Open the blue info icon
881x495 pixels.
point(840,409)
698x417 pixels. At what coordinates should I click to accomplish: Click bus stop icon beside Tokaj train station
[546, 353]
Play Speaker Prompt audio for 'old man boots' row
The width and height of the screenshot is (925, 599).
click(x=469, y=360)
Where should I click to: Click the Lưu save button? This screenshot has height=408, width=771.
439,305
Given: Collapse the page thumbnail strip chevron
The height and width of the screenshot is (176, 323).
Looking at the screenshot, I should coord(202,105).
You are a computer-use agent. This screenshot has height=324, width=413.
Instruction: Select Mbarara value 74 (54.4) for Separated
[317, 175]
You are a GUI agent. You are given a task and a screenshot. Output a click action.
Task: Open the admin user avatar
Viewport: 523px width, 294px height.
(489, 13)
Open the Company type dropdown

...

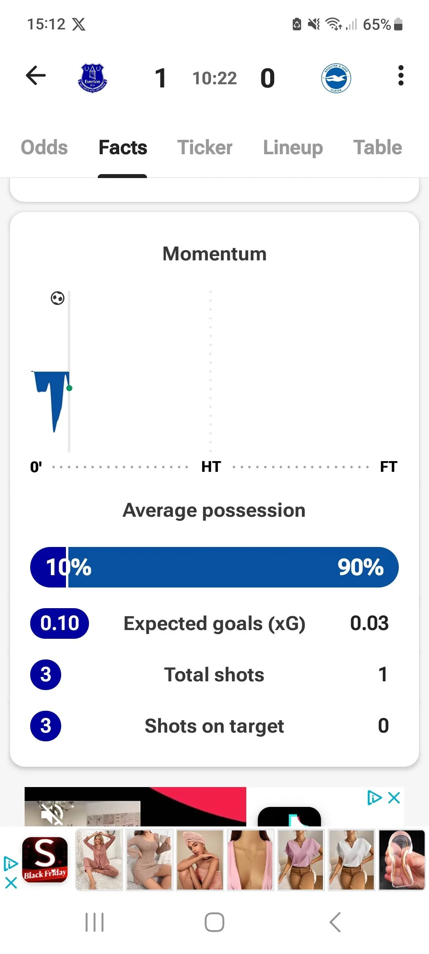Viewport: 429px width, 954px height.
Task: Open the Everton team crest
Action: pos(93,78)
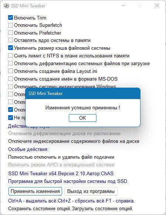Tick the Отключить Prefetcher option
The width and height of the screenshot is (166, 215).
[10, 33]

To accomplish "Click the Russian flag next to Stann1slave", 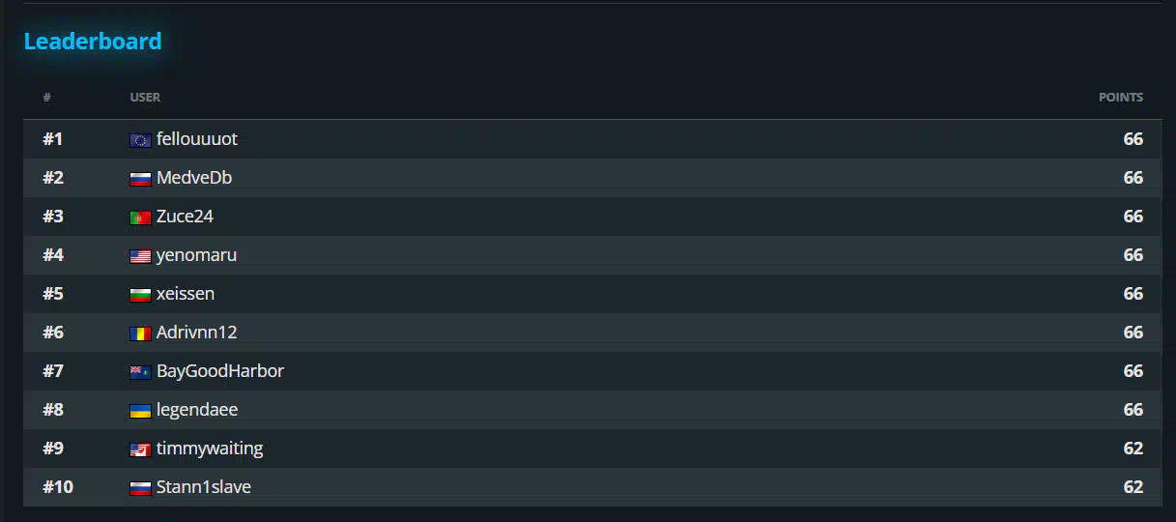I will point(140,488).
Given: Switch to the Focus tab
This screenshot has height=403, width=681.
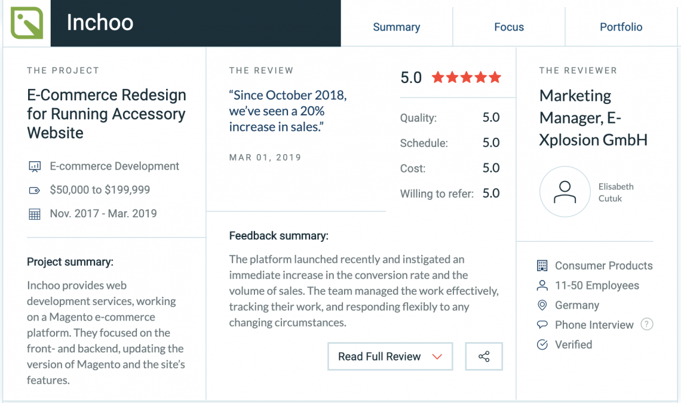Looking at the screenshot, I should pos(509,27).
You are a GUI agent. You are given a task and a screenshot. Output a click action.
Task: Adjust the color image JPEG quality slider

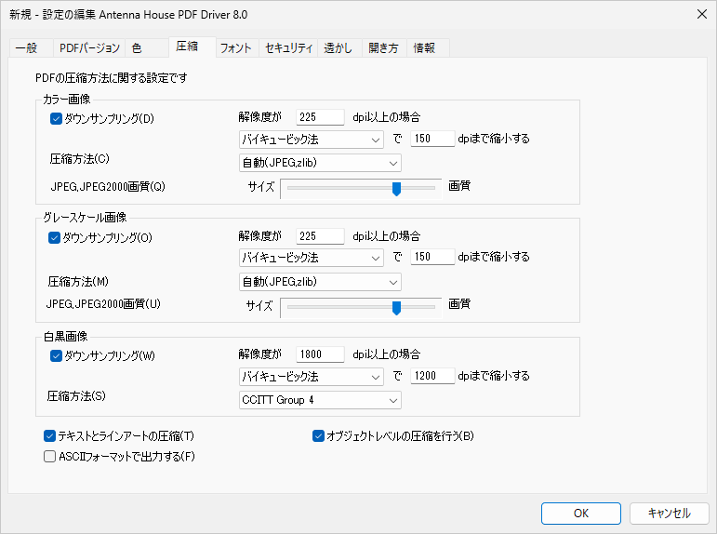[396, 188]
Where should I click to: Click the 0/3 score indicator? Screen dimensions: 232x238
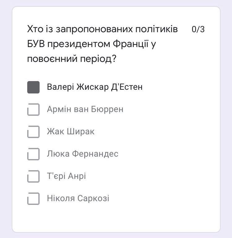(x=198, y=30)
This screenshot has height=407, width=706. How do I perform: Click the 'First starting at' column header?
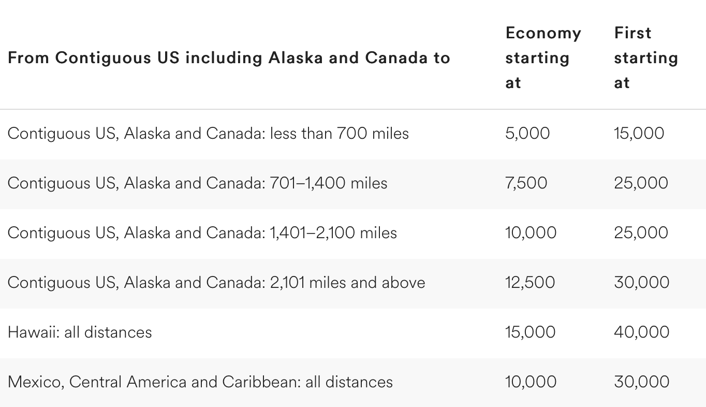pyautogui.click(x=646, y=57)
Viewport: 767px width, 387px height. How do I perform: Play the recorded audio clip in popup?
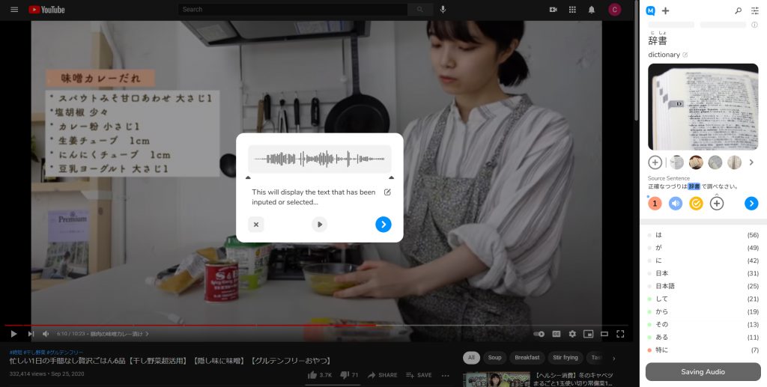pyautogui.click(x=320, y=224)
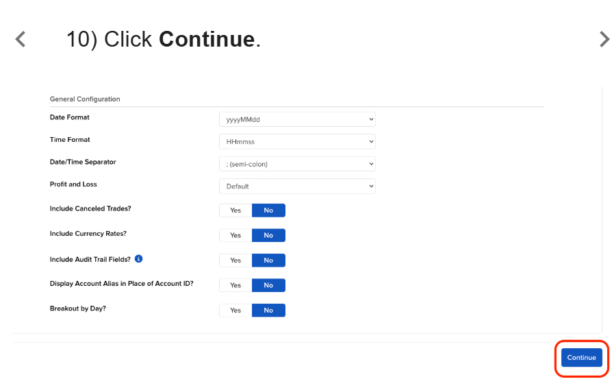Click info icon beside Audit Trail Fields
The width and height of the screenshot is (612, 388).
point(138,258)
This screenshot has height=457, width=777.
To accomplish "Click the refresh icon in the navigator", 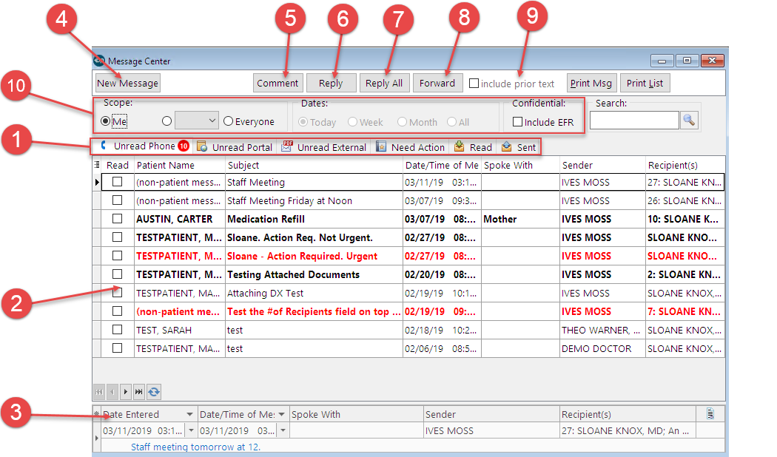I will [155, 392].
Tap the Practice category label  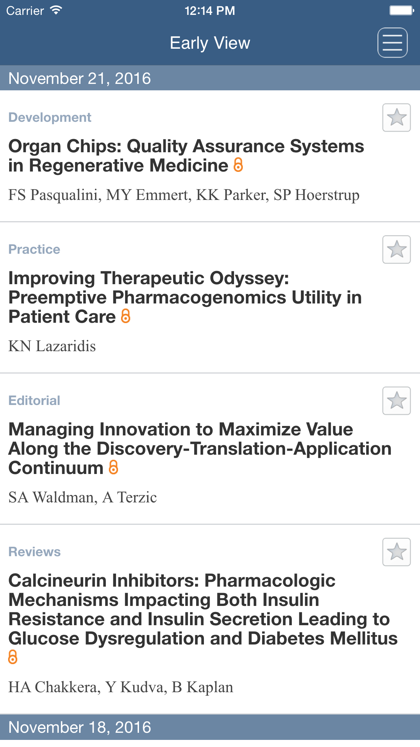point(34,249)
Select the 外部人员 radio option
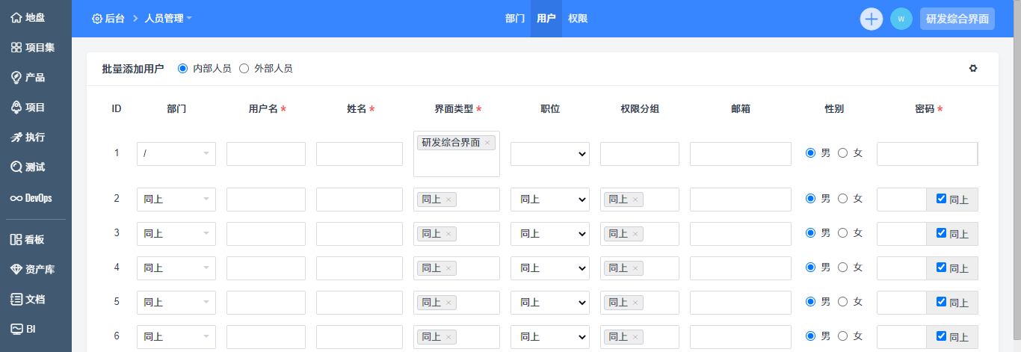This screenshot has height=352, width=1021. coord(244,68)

--

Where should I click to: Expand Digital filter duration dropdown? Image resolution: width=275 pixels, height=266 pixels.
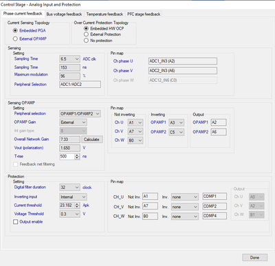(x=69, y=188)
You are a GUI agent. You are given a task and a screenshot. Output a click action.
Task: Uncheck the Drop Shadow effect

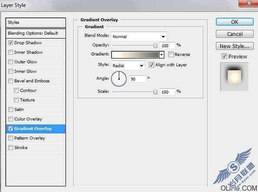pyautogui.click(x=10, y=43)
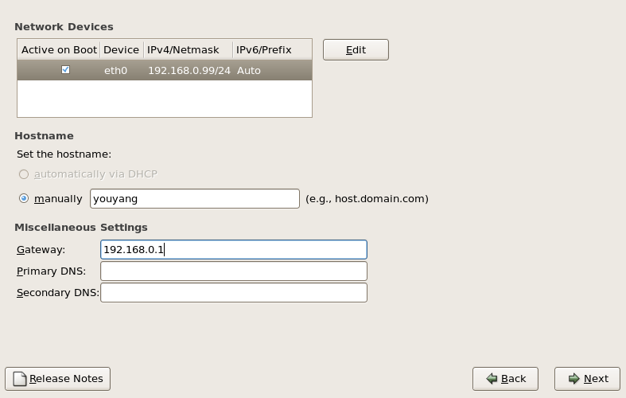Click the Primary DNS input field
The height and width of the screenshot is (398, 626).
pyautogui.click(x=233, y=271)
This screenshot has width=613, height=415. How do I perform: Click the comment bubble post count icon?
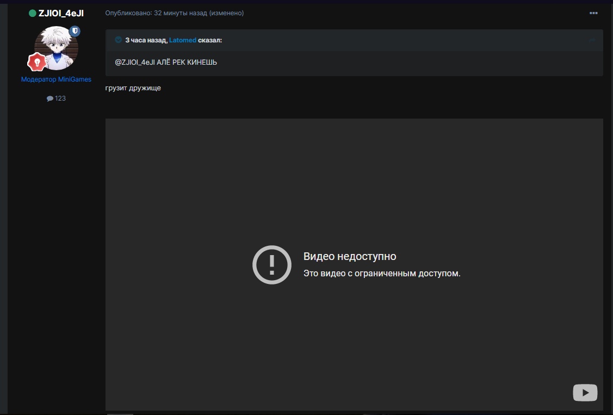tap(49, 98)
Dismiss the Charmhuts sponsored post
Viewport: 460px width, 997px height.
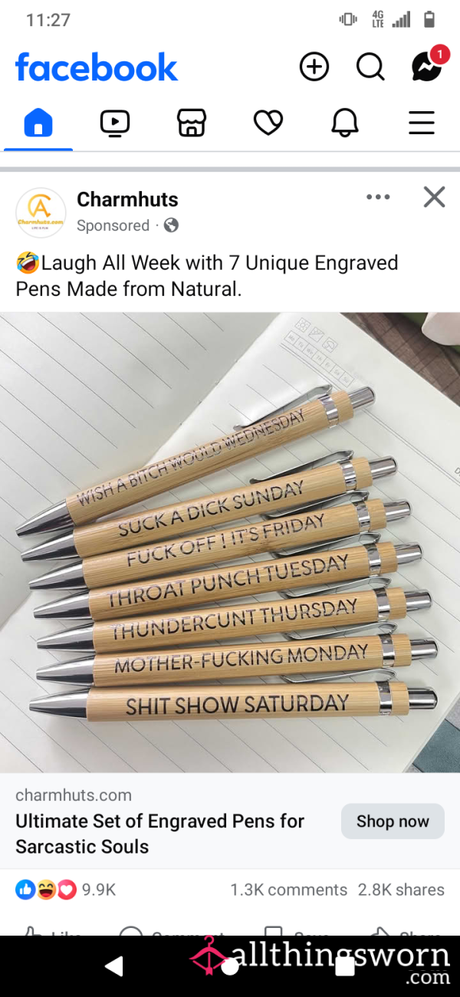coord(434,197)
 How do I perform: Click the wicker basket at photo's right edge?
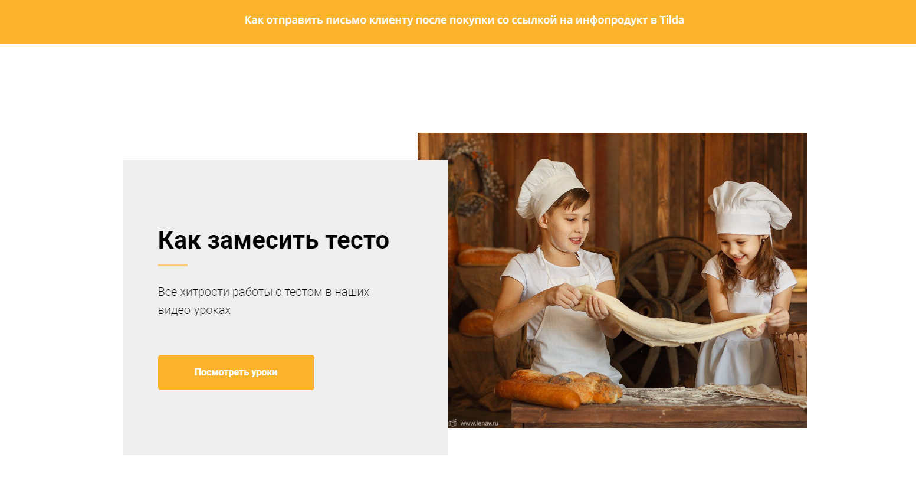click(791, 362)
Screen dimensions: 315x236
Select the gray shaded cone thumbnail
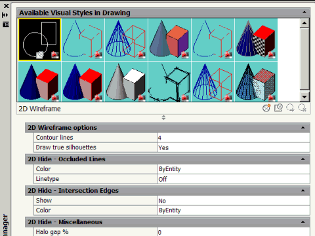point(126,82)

Problem requirements:
Exact duplication is required for the lines above, from the line that contains "Viewport: 523px width, 294px height." to the line that contains "Open the Company type dropdown", inclusive; omit all others.

Expected output:
Viewport: 523px width, 294px height.
(489, 13)
Open the Company type dropdown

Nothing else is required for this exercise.